To use a phrase that my undergrad Communication students at Curry College have grown more than accustomed to hearing when I’m talking about preparing for their futures, particularly if they’re thinking about my own career field of public relations, “It’s not rocket science.”
That’s not to say that you should bumble blissfully through college and post-college life as clueless as a newborn lamb, trusting that “things will work out.”
It’s totally okay to be unsure and to ask questions of others. We’re all wisely encouraged to do our research, weigh our options, and make “informed decisions” (something I hear all the time from my more academically-inclined colleagues).
But, after asking the questions and weighing the options…with input from teachers, advisors, friends, family, mentors….the whole village…you have to do something.
And that “something” isn’t always the perfect choice…you’ll make changes. Trust me…I know.
I’ve had any number of my friends/former students start out after graduation doing something that they thought would be interesting/challenging/the job.

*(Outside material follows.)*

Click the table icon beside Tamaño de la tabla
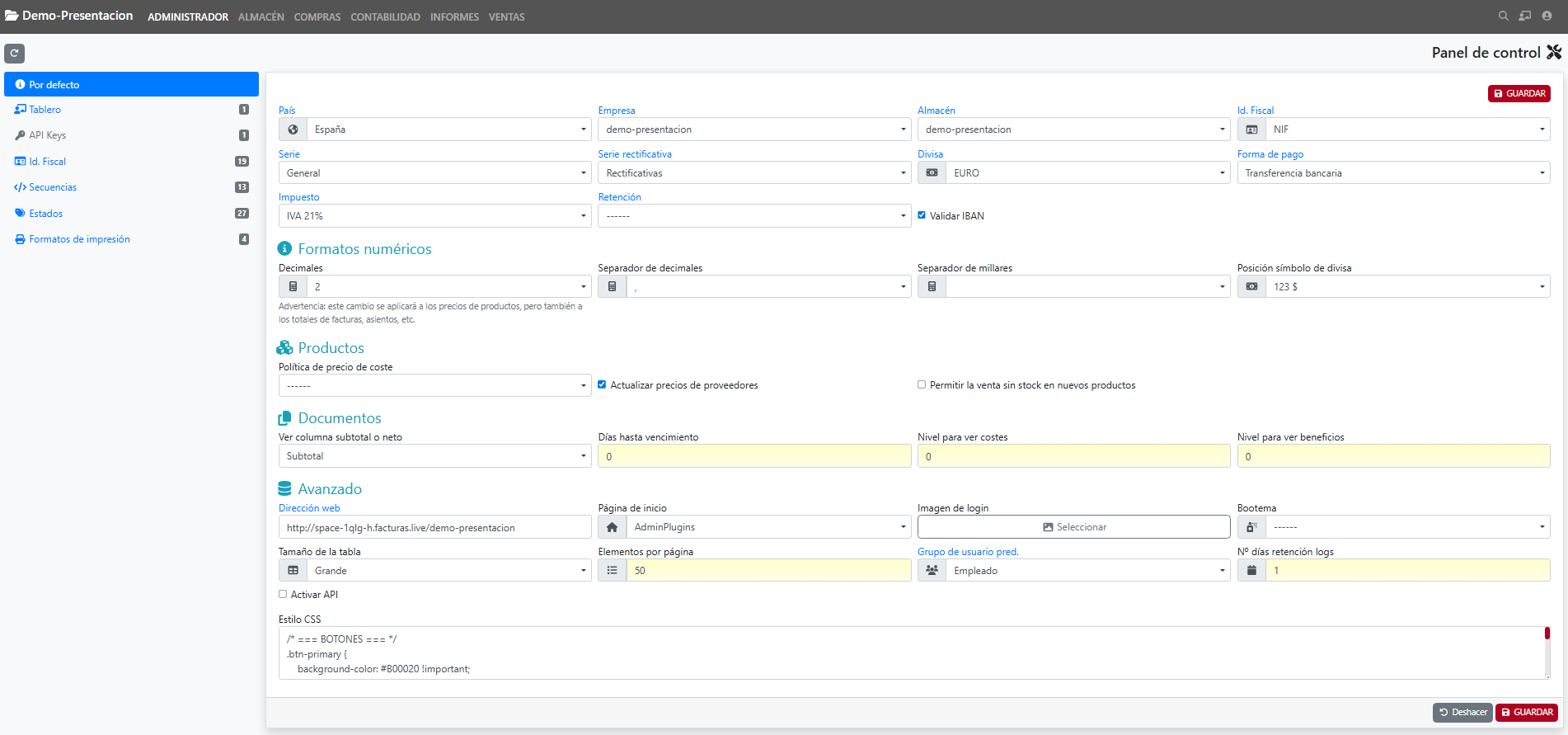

They’re doing something else now, and they’re as happy as (as we say down South) “a pig in mud.”
The point here is that, instead of sitting around and “weighing options” in order to make an “informed decision,” they did something. They tested the waters. They took a chance.
But, you say, “they made the wrong decision.”
To which I reply, “No, they didn’t make the ‘wrong decision.’ They took a chance…for all the right reasons…on something that they thought might work out, but it didn’t. In the process, they learned something valuable about themselves.”
What’s great about this parable is that nearly every one of my friends is happy where he or she has wound up. The “fit” is right. The opportunities are there. The possibilities are encouraging.
Take note: I didn’t say “every one.” I said “nearly everyone.” As a wise salesman told my wife years ago when she was examining with a virtual magnifying glass every single inch of a pair of lamps we wanted to buy…and commenting critically every single inch of the way…”Nothing’s perfect, little girl.”
So? Well…those lamps “lived” with us for 40 years…in four states along with a tour of duty in the Philippines. They may not have been “perfect,” but…
Bottom line? Do your homework. Do your research. Talk to as many different people as you can to get feedback on your thoughts.
Then, as our friends at Nike like to say, “Just do it!”